Problem to work on — No record may be omitted; give all of them again exactly.

Records to process Start Marker

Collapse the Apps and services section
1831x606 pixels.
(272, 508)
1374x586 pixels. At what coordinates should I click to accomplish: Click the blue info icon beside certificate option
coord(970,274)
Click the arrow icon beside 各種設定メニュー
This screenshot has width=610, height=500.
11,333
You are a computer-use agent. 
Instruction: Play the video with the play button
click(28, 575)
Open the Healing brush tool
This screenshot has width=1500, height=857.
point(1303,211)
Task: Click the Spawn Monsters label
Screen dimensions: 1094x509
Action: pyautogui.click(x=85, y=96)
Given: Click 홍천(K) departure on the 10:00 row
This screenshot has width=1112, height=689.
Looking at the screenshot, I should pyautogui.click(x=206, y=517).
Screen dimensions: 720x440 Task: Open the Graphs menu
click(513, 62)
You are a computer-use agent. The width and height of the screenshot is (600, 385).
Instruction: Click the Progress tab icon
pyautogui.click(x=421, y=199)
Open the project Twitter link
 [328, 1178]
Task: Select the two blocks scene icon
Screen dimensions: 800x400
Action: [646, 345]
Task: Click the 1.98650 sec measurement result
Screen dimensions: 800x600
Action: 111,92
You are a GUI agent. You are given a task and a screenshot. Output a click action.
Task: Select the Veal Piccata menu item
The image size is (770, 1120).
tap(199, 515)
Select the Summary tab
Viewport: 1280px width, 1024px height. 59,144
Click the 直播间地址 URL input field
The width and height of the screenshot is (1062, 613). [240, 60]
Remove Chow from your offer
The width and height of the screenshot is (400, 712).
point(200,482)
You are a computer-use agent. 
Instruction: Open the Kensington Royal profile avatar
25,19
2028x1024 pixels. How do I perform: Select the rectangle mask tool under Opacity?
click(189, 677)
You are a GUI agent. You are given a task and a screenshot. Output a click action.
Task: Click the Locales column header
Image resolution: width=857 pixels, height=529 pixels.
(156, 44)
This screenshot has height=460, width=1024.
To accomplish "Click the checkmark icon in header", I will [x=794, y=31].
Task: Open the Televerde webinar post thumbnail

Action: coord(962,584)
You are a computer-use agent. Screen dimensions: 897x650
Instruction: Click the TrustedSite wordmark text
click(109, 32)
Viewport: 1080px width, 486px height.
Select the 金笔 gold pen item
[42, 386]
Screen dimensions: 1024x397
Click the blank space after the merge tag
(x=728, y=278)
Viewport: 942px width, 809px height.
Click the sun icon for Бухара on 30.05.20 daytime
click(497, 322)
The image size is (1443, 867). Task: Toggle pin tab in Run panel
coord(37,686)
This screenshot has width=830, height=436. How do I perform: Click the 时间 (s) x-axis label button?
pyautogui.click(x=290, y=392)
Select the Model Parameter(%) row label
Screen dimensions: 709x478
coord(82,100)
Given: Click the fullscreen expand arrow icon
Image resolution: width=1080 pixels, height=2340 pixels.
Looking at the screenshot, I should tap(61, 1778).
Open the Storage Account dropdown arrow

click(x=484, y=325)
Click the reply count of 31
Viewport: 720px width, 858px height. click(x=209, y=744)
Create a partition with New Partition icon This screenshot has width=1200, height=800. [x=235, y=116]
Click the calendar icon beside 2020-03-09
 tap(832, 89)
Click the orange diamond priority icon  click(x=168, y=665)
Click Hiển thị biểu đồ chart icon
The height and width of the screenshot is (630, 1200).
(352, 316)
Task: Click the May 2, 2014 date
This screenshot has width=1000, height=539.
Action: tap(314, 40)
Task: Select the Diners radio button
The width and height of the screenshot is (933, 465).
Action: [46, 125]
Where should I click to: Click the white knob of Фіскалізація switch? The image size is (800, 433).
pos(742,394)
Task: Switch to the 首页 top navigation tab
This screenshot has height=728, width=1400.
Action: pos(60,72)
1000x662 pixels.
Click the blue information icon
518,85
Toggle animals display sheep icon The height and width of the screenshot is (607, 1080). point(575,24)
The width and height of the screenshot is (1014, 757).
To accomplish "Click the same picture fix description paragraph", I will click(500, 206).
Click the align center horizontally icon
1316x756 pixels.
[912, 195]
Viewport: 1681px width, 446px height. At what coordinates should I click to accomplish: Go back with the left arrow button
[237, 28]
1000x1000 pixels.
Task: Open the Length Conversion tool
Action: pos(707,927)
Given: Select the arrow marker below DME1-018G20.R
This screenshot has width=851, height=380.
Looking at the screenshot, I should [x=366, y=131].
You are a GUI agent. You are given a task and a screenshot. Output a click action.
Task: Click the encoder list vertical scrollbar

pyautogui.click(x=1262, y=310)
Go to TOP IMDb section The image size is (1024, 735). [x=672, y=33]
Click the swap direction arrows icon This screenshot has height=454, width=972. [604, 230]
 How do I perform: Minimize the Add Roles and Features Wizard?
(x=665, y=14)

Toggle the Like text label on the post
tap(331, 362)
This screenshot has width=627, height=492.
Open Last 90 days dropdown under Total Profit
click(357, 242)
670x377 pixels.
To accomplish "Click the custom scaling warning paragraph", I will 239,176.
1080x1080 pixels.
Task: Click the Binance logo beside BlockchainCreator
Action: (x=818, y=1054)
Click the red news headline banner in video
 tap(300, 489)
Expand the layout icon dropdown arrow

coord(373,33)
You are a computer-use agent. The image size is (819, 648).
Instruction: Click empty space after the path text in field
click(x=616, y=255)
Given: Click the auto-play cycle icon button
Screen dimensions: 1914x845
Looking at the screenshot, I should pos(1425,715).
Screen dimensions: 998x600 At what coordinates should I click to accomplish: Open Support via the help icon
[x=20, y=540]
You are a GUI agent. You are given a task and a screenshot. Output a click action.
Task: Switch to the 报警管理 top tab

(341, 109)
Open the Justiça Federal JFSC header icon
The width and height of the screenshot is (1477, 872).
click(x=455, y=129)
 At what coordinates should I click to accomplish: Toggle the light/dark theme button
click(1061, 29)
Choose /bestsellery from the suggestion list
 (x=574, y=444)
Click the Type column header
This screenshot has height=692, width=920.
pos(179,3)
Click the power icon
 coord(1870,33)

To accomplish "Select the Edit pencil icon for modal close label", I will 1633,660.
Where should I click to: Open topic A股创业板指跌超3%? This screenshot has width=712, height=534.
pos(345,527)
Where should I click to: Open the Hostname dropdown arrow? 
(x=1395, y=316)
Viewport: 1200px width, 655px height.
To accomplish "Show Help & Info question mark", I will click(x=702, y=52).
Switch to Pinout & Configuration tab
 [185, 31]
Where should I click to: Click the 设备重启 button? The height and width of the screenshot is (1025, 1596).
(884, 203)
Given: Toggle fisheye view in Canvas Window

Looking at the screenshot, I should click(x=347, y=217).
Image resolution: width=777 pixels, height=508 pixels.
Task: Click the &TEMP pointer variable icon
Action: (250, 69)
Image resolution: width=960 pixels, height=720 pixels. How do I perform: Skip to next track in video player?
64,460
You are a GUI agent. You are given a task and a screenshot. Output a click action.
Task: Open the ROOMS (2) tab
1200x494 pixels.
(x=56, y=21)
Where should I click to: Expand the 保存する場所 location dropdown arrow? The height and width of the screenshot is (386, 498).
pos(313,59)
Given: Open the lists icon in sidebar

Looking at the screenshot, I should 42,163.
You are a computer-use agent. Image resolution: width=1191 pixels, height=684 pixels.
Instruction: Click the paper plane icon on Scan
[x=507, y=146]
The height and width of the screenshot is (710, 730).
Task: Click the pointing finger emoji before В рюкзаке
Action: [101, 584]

Records to process End Marker

Exercise output —
Collapse the Apps and services section
1831x606 pixels.
(272, 508)
1374x586 pixels. At what coordinates should I click to accomplish: Click the blue info icon beside certificate option
coord(970,274)
Click the arrow icon beside 各種設定メニュー
This screenshot has width=610, height=500.
11,333
You are a computer-use agent. 
Instruction: Play the video with the play button
click(28, 575)
Open the Healing brush tool
This screenshot has width=1500, height=857.
point(1303,211)
Task: Click the Spawn Monsters label
Screen dimensions: 1094x509
Action: pyautogui.click(x=85, y=96)
Given: Click 홍천(K) departure on the 10:00 row
This screenshot has width=1112, height=689.
Looking at the screenshot, I should pyautogui.click(x=206, y=517).
Screen dimensions: 720x440 Task: Open the Graphs menu
click(513, 62)
You are a computer-use agent. The width and height of the screenshot is (600, 385).
Instruction: Click the Progress tab icon
pyautogui.click(x=421, y=199)
Open the project Twitter link
 [328, 1178]
Task: Select the two blocks scene icon
Screen dimensions: 800x400
Action: [646, 345]
Task: Click the 1.98650 sec measurement result
Screen dimensions: 800x600
Action: 111,92
You are a GUI agent. You are given a task and a screenshot. Output a click action.
Task: Select the Veal Piccata menu item
The image size is (770, 1120).
tap(199, 515)
Select the Summary tab
Viewport: 1280px width, 1024px height. 59,144
Click the 直播间地址 URL input field
The width and height of the screenshot is (1062, 613). [240, 60]
Remove Chow from your offer
The width and height of the screenshot is (400, 712).
point(200,482)
You are a computer-use agent. 
Instruction: Open the Kensington Royal profile avatar
25,19
2028x1024 pixels. How do I perform: Select the rectangle mask tool under Opacity?
click(189, 677)
You are a GUI agent. You are given a task and a screenshot. Output a click action.
Task: Click the Locales column header
Image resolution: width=857 pixels, height=529 pixels.
(156, 44)
This screenshot has height=460, width=1024.
To accomplish "Click the checkmark icon in header", I will [x=794, y=31].
Task: Open the Televerde webinar post thumbnail

Action: coord(962,584)
You are a computer-use agent. Screen dimensions: 897x650
Instruction: Click the TrustedSite wordmark text
click(109, 32)
Viewport: 1080px width, 486px height.
Select the 金笔 gold pen item
[42, 386]
Screen dimensions: 1024x397
Click the blank space after the merge tag
(x=728, y=278)
Viewport: 942px width, 809px height.
Click the sun icon for Бухара on 30.05.20 daytime
click(497, 322)
The image size is (1443, 867). Task: Toggle pin tab in Run panel
coord(37,686)
This screenshot has width=830, height=436. How do I perform: Click the 时间 (s) x-axis label button?
pyautogui.click(x=290, y=392)
Select the Model Parameter(%) row label
Screen dimensions: 709x478
coord(82,100)
Given: Click the fullscreen expand arrow icon
Image resolution: width=1080 pixels, height=2340 pixels.
Looking at the screenshot, I should tap(61, 1778).
Open the Storage Account dropdown arrow

click(x=484, y=325)
Click the reply count of 31
Viewport: 720px width, 858px height. click(x=209, y=744)
Create a partition with New Partition icon This screenshot has width=1200, height=800. [x=235, y=116]
Click the calendar icon beside 2020-03-09
 tap(832, 89)
Click the orange diamond priority icon  click(x=168, y=665)
Click Hiển thị biểu đồ chart icon
The height and width of the screenshot is (630, 1200).
(352, 316)
Task: Click the May 2, 2014 date
This screenshot has width=1000, height=539.
Action: tap(314, 40)
Task: Select the Diners radio button
The width and height of the screenshot is (933, 465).
Action: [46, 125]
Where should I click to: Click the white knob of Фіскалізація switch? The image size is (800, 433).
pos(742,394)
Task: Switch to the 首页 top navigation tab
This screenshot has height=728, width=1400.
Action: pos(60,72)
1000x662 pixels.
Click the blue information icon
518,85
Toggle animals display sheep icon The height and width of the screenshot is (607, 1080). point(575,24)
The width and height of the screenshot is (1014, 757).
To accomplish "Click the same picture fix description paragraph", I will click(500, 206).
Click the align center horizontally icon
1316x756 pixels.
[912, 195]
Viewport: 1681px width, 446px height. At what coordinates should I click to accomplish: Go back with the left arrow button
[237, 28]
1000x1000 pixels.
Task: Open the Length Conversion tool
Action: pos(707,927)
Given: Select the arrow marker below DME1-018G20.R
This screenshot has width=851, height=380.
Looking at the screenshot, I should [x=366, y=131].
You are a GUI agent. You are given a task and a screenshot. Output a click action.
Task: Click the encoder list vertical scrollbar

pyautogui.click(x=1262, y=310)
Go to TOP IMDb section The image size is (1024, 735). [x=672, y=33]
Click the swap direction arrows icon This screenshot has height=454, width=972. [604, 230]
 How do I perform: Minimize the Add Roles and Features Wizard?
(x=665, y=14)

Toggle the Like text label on the post
tap(331, 362)
This screenshot has width=627, height=492.
Open Last 90 days dropdown under Total Profit
click(357, 242)
670x377 pixels.
To accomplish "Click the custom scaling warning paragraph", I will 239,176.
1080x1080 pixels.
Task: Click the Binance logo beside BlockchainCreator
Action: (x=818, y=1054)
Click the red news headline banner in video
 tap(300, 489)
Expand the layout icon dropdown arrow

coord(373,33)
You are a computer-use agent. The image size is (819, 648).
Instruction: Click empty space after the path text in field
click(x=616, y=255)
Given: Click the auto-play cycle icon button
Screen dimensions: 1914x845
Looking at the screenshot, I should pos(1425,715).
Screen dimensions: 998x600 At what coordinates should I click to accomplish: Open Support via the help icon
[x=20, y=540]
You are a GUI agent. You are given a task and a screenshot. Output a click action.
Task: Switch to the 报警管理 top tab

(341, 109)
Open the Justiça Federal JFSC header icon
The width and height of the screenshot is (1477, 872).
click(x=455, y=129)
 At what coordinates should I click to accomplish: Toggle the light/dark theme button
click(1061, 29)
Choose /bestsellery from the suggestion list
 (x=574, y=444)
Click the Type column header
This screenshot has height=692, width=920.
pos(179,3)
Click the power icon
 coord(1870,33)

To accomplish "Select the Edit pencil icon for modal close label", I will 1633,660.
Where should I click to: Open topic A股创业板指跌超3%? This screenshot has width=712, height=534.
pos(345,527)
Where should I click to: Open the Hostname dropdown arrow? 
(x=1395, y=316)
Viewport: 1200px width, 655px height.
To accomplish "Show Help & Info question mark", I will click(x=702, y=52).
Switch to Pinout & Configuration tab
 [185, 31]
Where should I click to: Click the 设备重启 button? The height and width of the screenshot is (1025, 1596).
(884, 203)
Given: Toggle fisheye view in Canvas Window

Looking at the screenshot, I should click(x=347, y=217).
Image resolution: width=777 pixels, height=508 pixels.
Task: Click the &TEMP pointer variable icon
Action: (250, 69)
Image resolution: width=960 pixels, height=720 pixels. How do I perform: Skip to next track in video player?
64,460
You are a GUI agent. You are given a task and a screenshot. Output a click action.
Task: Open the ROOMS (2) tab
1200x494 pixels.
(x=56, y=21)
Where should I click to: Expand the 保存する場所 location dropdown arrow? The height and width of the screenshot is (386, 498).
pos(313,59)
Given: Open the lists icon in sidebar

Looking at the screenshot, I should 42,163.
You are a computer-use agent. Image resolution: width=1191 pixels, height=684 pixels.
Instruction: Click the paper plane icon on Scan
[x=507, y=146]
The height and width of the screenshot is (710, 730).
Task: Click the pointing finger emoji before В рюкзаке
Action: [101, 584]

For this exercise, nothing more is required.